Start of Exercise data
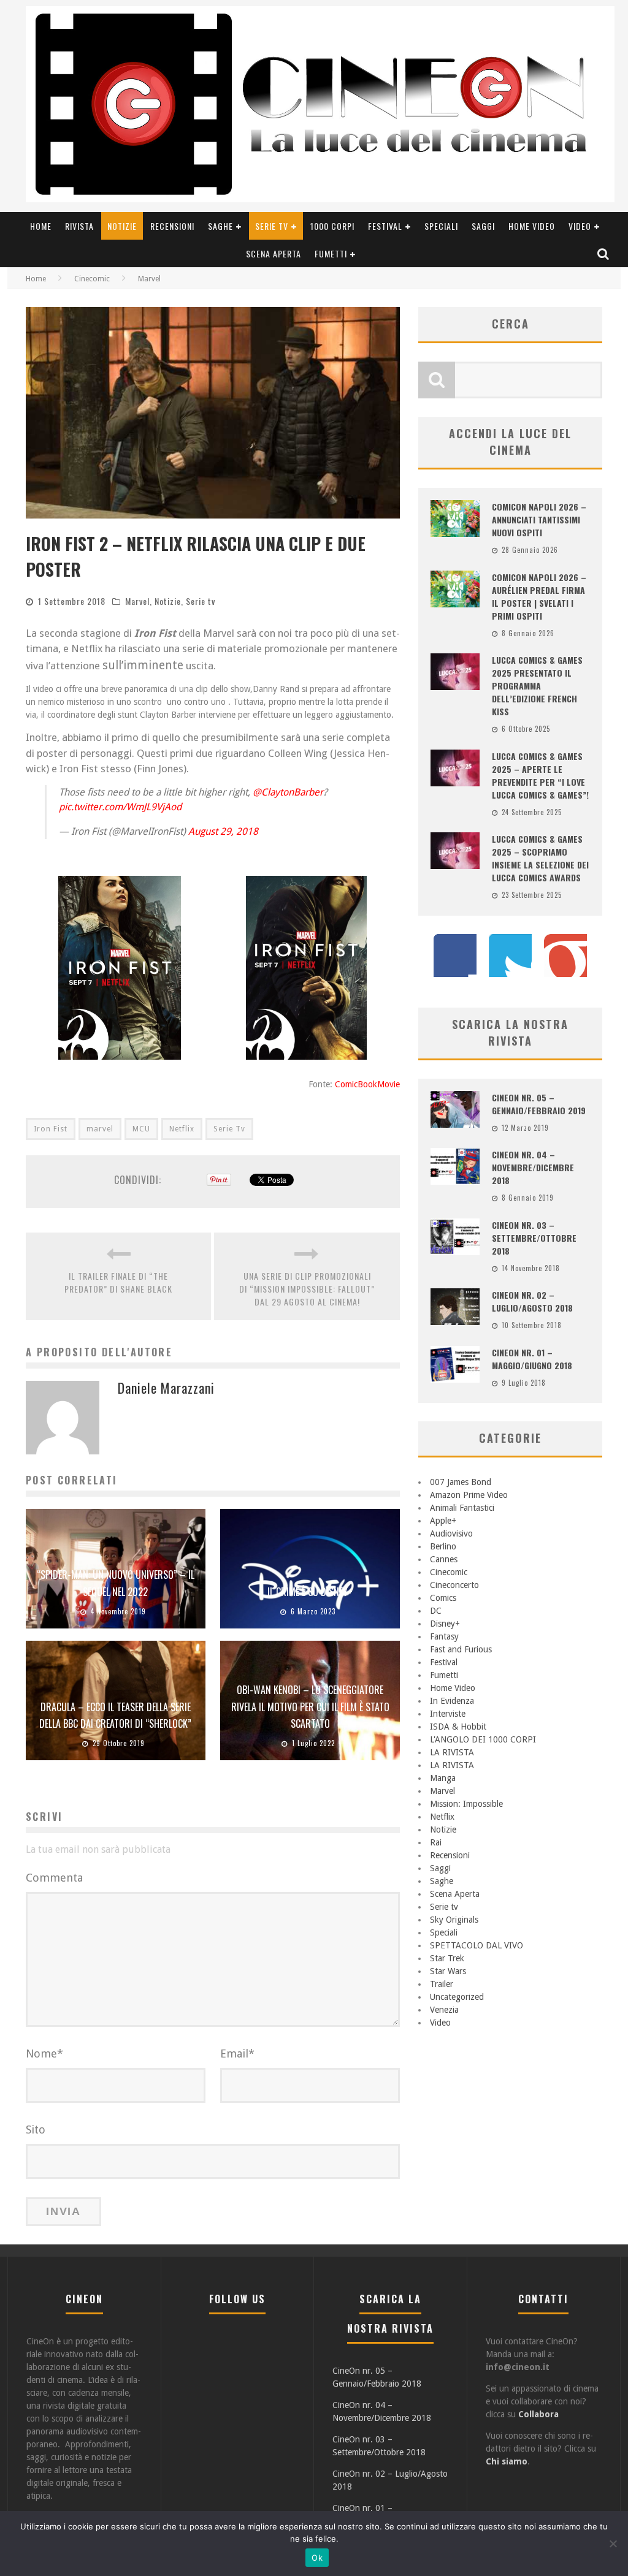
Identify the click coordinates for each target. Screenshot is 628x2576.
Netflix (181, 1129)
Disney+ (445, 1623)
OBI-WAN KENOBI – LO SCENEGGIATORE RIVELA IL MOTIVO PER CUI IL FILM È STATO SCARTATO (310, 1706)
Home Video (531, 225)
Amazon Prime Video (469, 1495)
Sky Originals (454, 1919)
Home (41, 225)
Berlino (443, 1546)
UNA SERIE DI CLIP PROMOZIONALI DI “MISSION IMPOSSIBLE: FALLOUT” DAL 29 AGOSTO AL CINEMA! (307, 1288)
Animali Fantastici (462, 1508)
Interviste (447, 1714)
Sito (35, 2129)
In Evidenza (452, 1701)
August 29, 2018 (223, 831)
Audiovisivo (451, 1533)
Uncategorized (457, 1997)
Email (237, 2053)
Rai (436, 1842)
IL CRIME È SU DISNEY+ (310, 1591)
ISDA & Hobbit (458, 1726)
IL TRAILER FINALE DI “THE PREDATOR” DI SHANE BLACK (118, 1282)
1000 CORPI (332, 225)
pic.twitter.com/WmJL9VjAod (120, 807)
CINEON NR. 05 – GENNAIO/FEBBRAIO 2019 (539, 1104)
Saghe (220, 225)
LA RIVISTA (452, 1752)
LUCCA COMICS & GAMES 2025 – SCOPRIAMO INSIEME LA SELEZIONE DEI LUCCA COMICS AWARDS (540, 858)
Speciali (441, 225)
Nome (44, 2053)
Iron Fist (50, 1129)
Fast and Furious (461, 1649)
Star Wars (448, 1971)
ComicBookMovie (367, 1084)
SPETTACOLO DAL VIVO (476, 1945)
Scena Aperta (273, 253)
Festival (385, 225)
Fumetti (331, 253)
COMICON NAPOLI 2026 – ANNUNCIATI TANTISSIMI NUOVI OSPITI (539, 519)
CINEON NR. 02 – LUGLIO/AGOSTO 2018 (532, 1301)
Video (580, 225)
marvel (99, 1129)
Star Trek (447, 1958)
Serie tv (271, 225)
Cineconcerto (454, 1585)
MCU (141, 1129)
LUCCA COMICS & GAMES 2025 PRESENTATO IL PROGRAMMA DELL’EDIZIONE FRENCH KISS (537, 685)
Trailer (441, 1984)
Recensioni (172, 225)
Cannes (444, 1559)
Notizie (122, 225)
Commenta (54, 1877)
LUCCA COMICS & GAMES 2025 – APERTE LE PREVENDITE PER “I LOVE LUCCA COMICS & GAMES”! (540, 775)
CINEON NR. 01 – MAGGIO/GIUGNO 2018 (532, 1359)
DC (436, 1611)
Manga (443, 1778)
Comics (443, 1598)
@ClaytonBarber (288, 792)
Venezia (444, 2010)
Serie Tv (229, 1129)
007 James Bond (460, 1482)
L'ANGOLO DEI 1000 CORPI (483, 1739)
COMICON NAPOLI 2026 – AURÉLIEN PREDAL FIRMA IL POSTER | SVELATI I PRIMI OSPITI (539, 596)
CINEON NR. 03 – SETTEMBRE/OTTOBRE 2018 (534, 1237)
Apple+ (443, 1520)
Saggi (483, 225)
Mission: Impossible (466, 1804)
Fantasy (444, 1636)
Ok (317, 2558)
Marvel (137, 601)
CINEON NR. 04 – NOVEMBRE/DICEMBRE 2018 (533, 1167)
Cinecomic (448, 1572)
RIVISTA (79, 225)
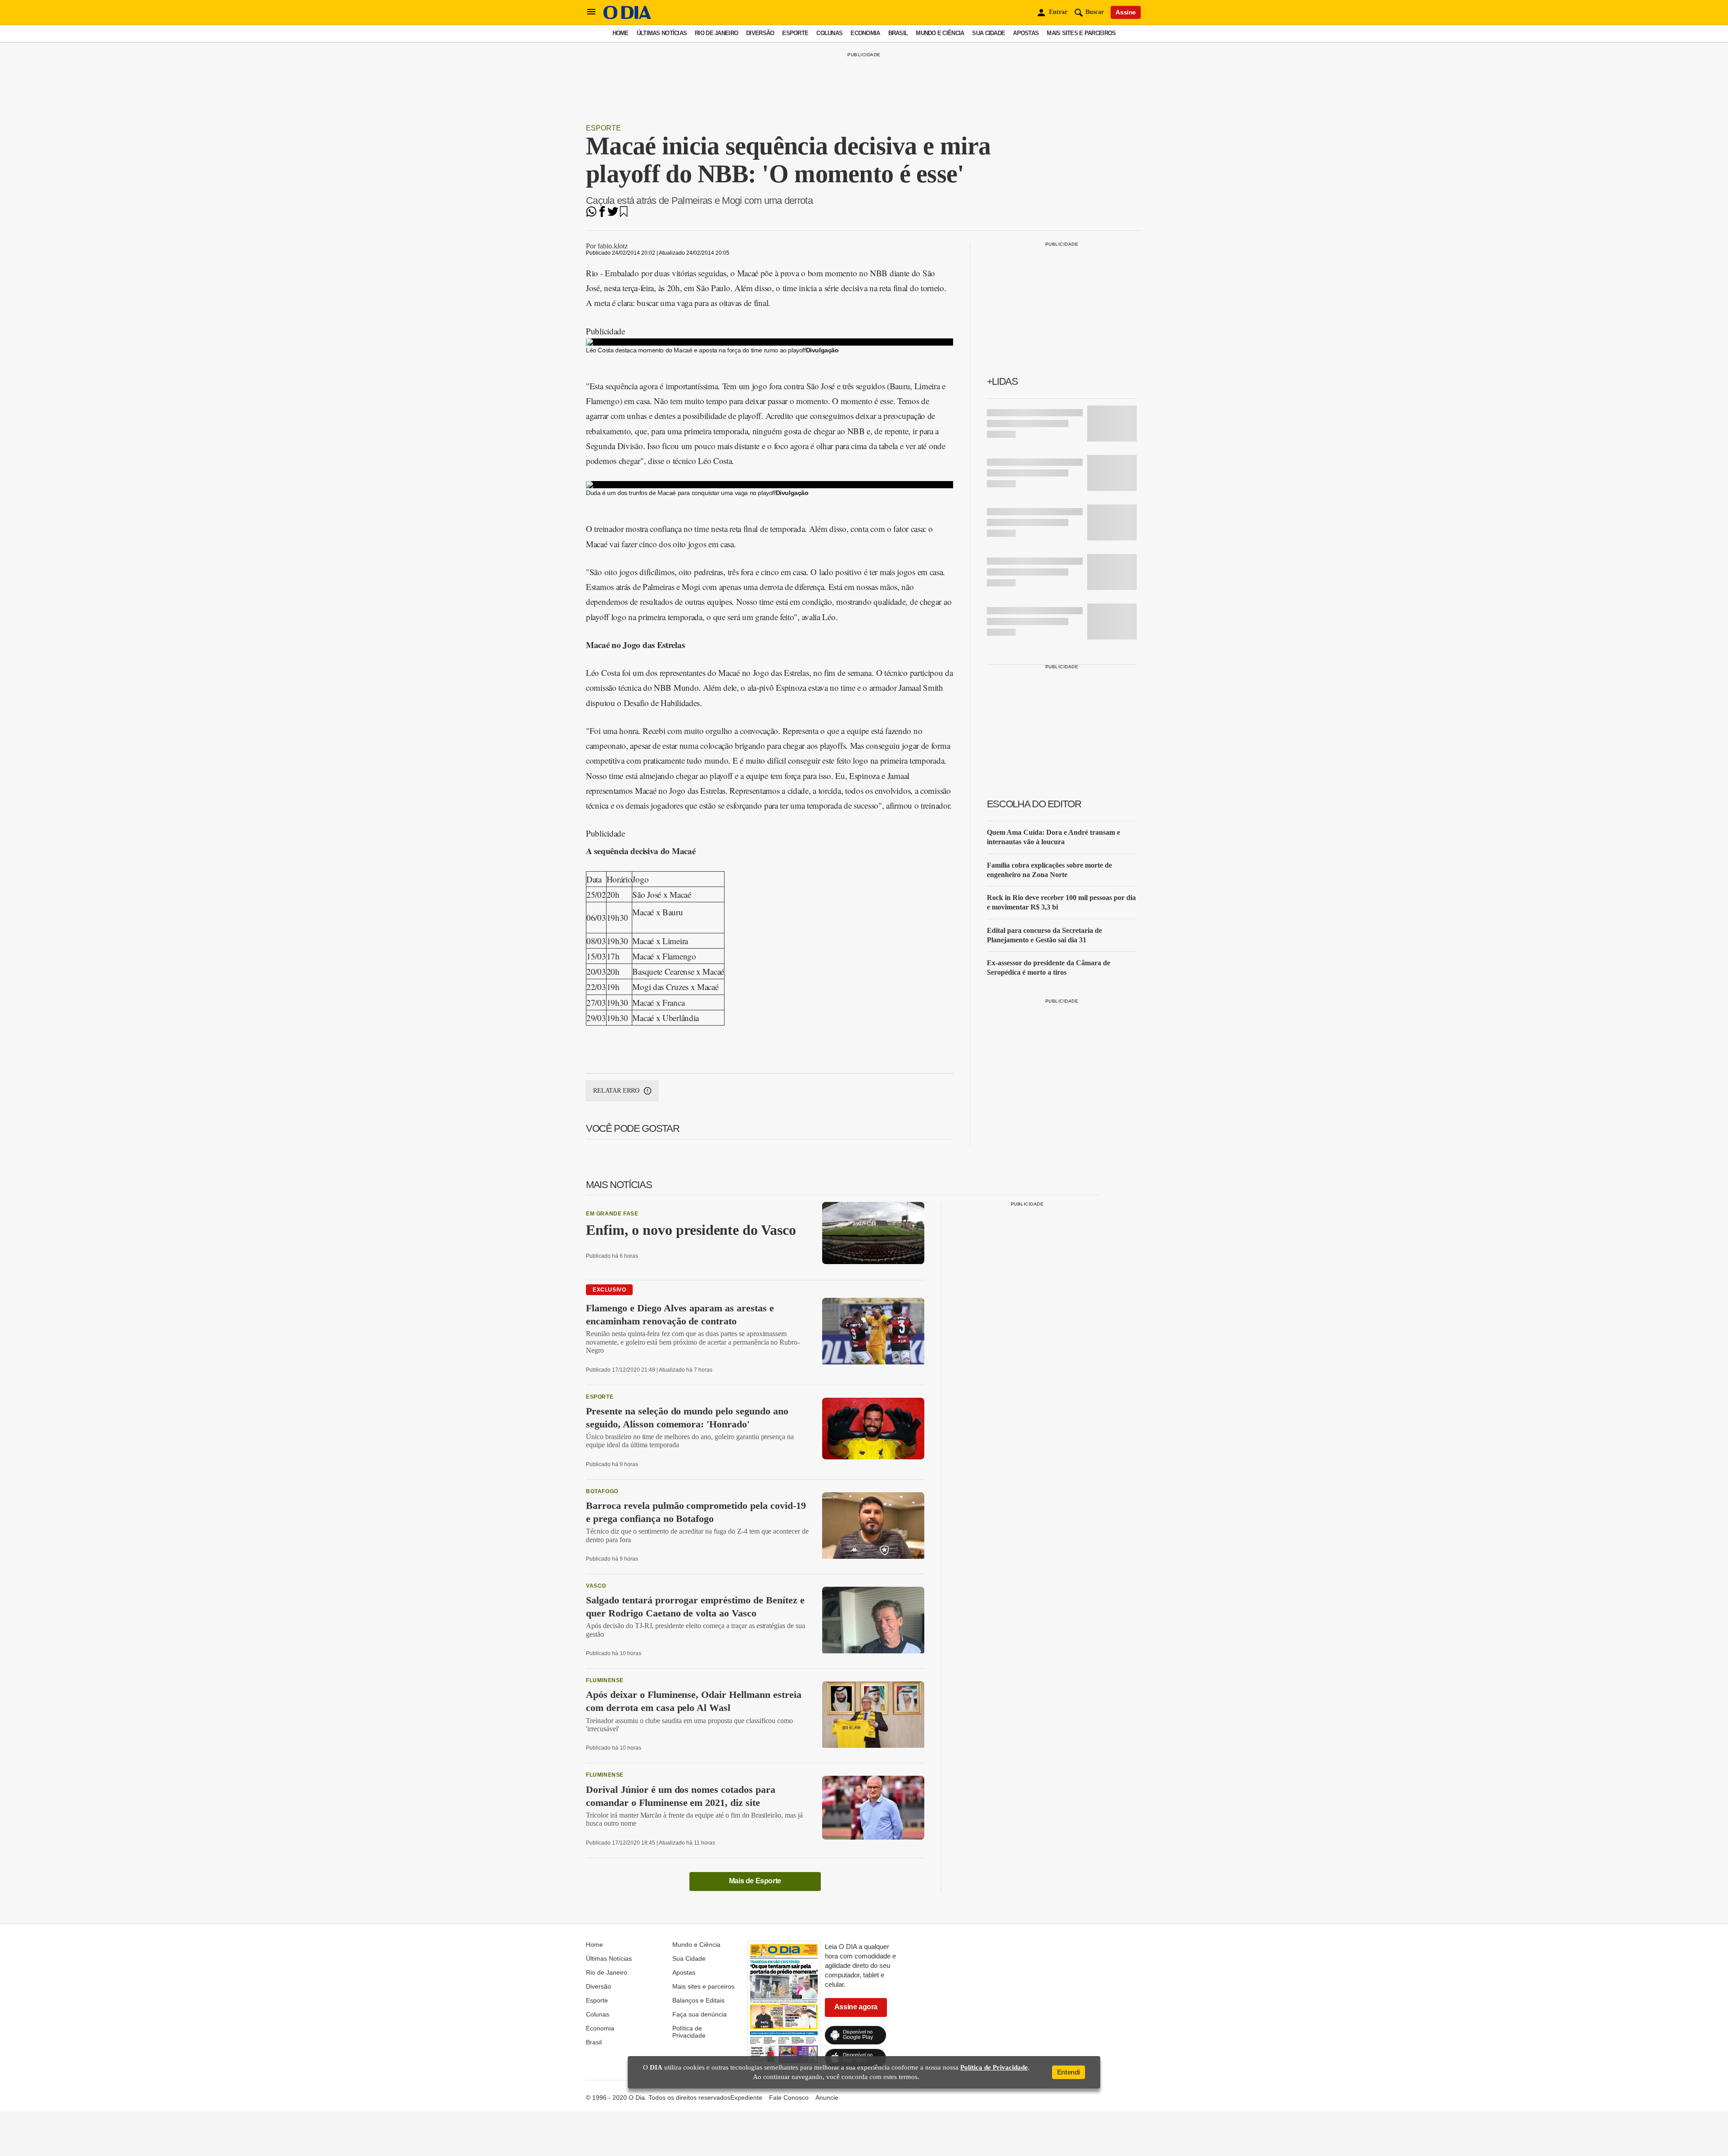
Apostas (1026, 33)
End of Exercise data
:: Task goal ::
Your answer must consist of the entries, unchanged, with no pictures in it.

:: Written response ::
Identify the click coordinates for each target. Screenshot is 628x2576.
Netflix (181, 1129)
Disney+ (445, 1623)
OBI-WAN KENOBI – LO SCENEGGIATORE RIVELA IL MOTIVO PER CUI IL FILM È STATO SCARTATO (310, 1706)
Home Video (531, 225)
Amazon Prime Video (469, 1495)
Sky Originals (454, 1919)
Home (41, 225)
Berlino (443, 1546)
UNA SERIE DI CLIP PROMOZIONALI DI “MISSION IMPOSSIBLE: FALLOUT” DAL 29 AGOSTO AL CINEMA! (307, 1288)
Animali Fantastici (462, 1508)
Interviste (447, 1714)
Sito (35, 2129)
In Evidenza (452, 1701)
August 29, 2018 (223, 831)
Audiovisivo (451, 1533)
Uncategorized (457, 1997)
Email (237, 2053)
Rai (436, 1842)
IL CRIME È SU DISNEY+ (310, 1591)
ISDA & Hobbit (458, 1726)
IL TRAILER FINALE DI “THE PREDATOR” DI SHANE BLACK (118, 1282)
1000 CORPI (332, 225)
pic.twitter.com/WmJL9VjAod (120, 807)
CINEON NR. 05 – GENNAIO/FEBBRAIO 2019 (539, 1104)
Saghe (220, 225)
LA RIVISTA (452, 1752)
LUCCA COMICS & GAMES 2025 – SCOPRIAMO INSIEME LA SELEZIONE DEI LUCCA COMICS AWARDS (540, 858)
Speciali (441, 225)
Nome (44, 2053)
Iron Fist (50, 1129)
Fast and Furious (461, 1649)
Star Wars (448, 1971)
ComicBookMovie (367, 1084)
SPETTACOLO DAL VIVO (476, 1945)
Scena Aperta (273, 253)
Festival (385, 225)
Fumetti (331, 253)
COMICON NAPOLI 2026 – ANNUNCIATI TANTISSIMI NUOVI OSPITI (539, 519)
CINEON NR. 02 – LUGLIO/AGOSTO 2018 (532, 1301)
Video (580, 225)
marvel (99, 1129)
Star Trek (447, 1958)
Serie tv (271, 225)
Cineconcerto (454, 1585)
MCU (141, 1129)
LUCCA COMICS & GAMES 2025 PRESENTATO IL PROGRAMMA DELL’EDIZIONE FRENCH KISS (537, 685)
Trailer (441, 1984)
Recensioni (172, 225)
Cannes (444, 1559)
Notizie (122, 225)
Commenta (54, 1877)
LUCCA COMICS & GAMES 2025 – APERTE LE PREVENDITE PER “I LOVE LUCCA COMICS & GAMES”! (540, 775)
CINEON NR. 01 – MAGGIO/GIUGNO 2018 (532, 1359)
DC (436, 1611)
Manga (443, 1778)
Comics (443, 1598)
@ClaytonBarber (288, 792)
Venezia (444, 2010)
Serie Tv (229, 1129)
007 James Bond (460, 1482)
L'ANGOLO DEI 1000 CORPI (483, 1739)
COMICON NAPOLI 2026 – AURÉLIEN PREDAL FIRMA IL POSTER | SVELATI I PRIMI OSPITI (539, 596)
CINEON NR. 03 – SETTEMBRE/OTTOBRE 2018 (534, 1237)
Apple+ (443, 1520)
Saggi (483, 225)
Mission: Impossible (466, 1804)
Fantasy (444, 1636)
Ok (317, 2558)
Marvel (137, 601)
CINEON NR. 04 – NOVEMBRE/DICEMBRE 2018 (533, 1167)
Cinecomic (448, 1572)
RIVISTA (79, 225)
Apostas (1026, 33)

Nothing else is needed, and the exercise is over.